The CanaDoper Café, 2013 edition.

It is a marvelous country, and it is a good idea to appreciate that regularly. :slight_smile:

News is in, we are moving! Got my posting message and we are packing up to move to Edmonton.

Winnipeg to Edmonton? I’m not even sure if congratulations are in order. :wink:

Well, the Eskimos powered past the Bombers by one game to come in 7th in the CFL this year …

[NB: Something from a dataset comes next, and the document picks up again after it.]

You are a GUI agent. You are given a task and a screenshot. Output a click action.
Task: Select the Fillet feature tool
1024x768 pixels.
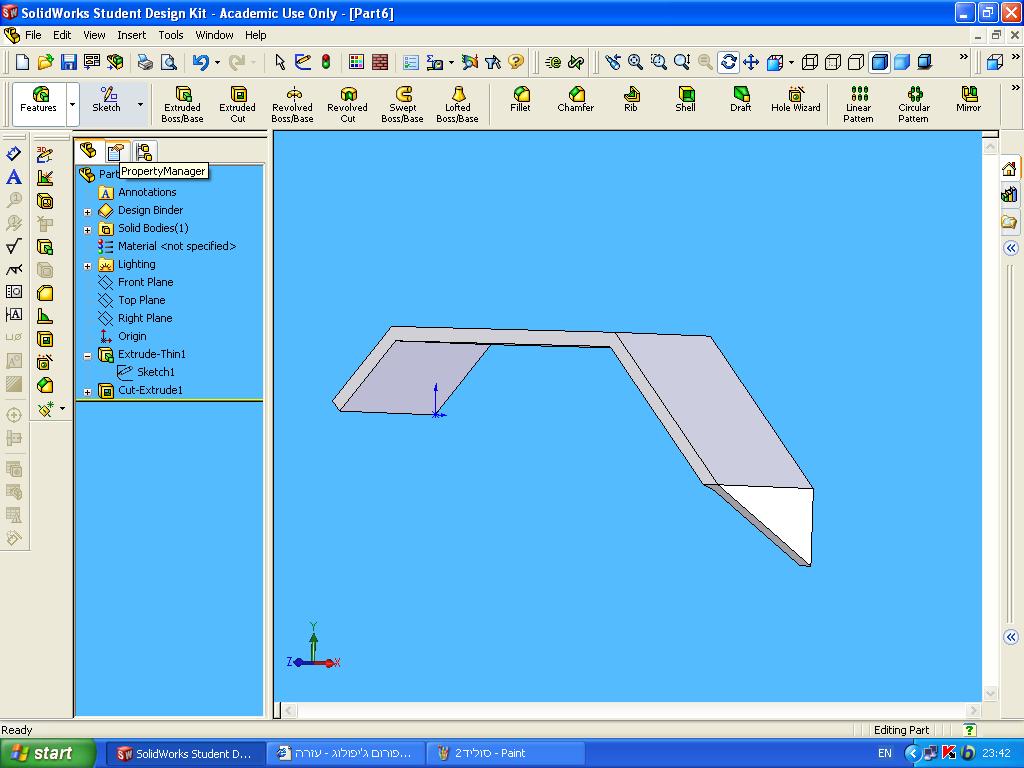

Add, “So they’re not going to the Grey Cup,” and you have a wonderful sentence written almost completely in Canadian. :smiley:

I’ve mentioned my grandfathers before and their service in the Second World War:

http://boards.straightdope.com/sdmb/showpost.php?p=10455587&postcount=65

It’s interesting to me that it seems this year, more than ever before, things around Remembrance Day got still more strident. There is an element of puritanism and holier-than-thou, look-at-me-I-remember-better-than-ypu attitude I don’t recall happening before. It’s not most people and I see none of it here, bit there’s more of it. I’ve seen more arguments on Facebook and in the media than I can shake a stick at, from sort-of-interesting arguments like the white poppy thing to - I am not making this up - people saying that if you use a little Canada flag pin to hold your poppy onto your jacket that’s a horrible insult.

Maybe it’s just me and all, but I don’t like some of the militarism creeping into this, and I know that sounds weird but there’s a difference, in my mind, between the sombre reflection of the horrors of war and the magnitude of the sacrifice made by so many, and the sort of weird veneration-of-soldier thing we’re seeing now (which is now so commonplace in the USA.) Neither of my grandfathers invested half as much into Remembrance Day as a lot of the armchair soldiers I see around me and in my social media do.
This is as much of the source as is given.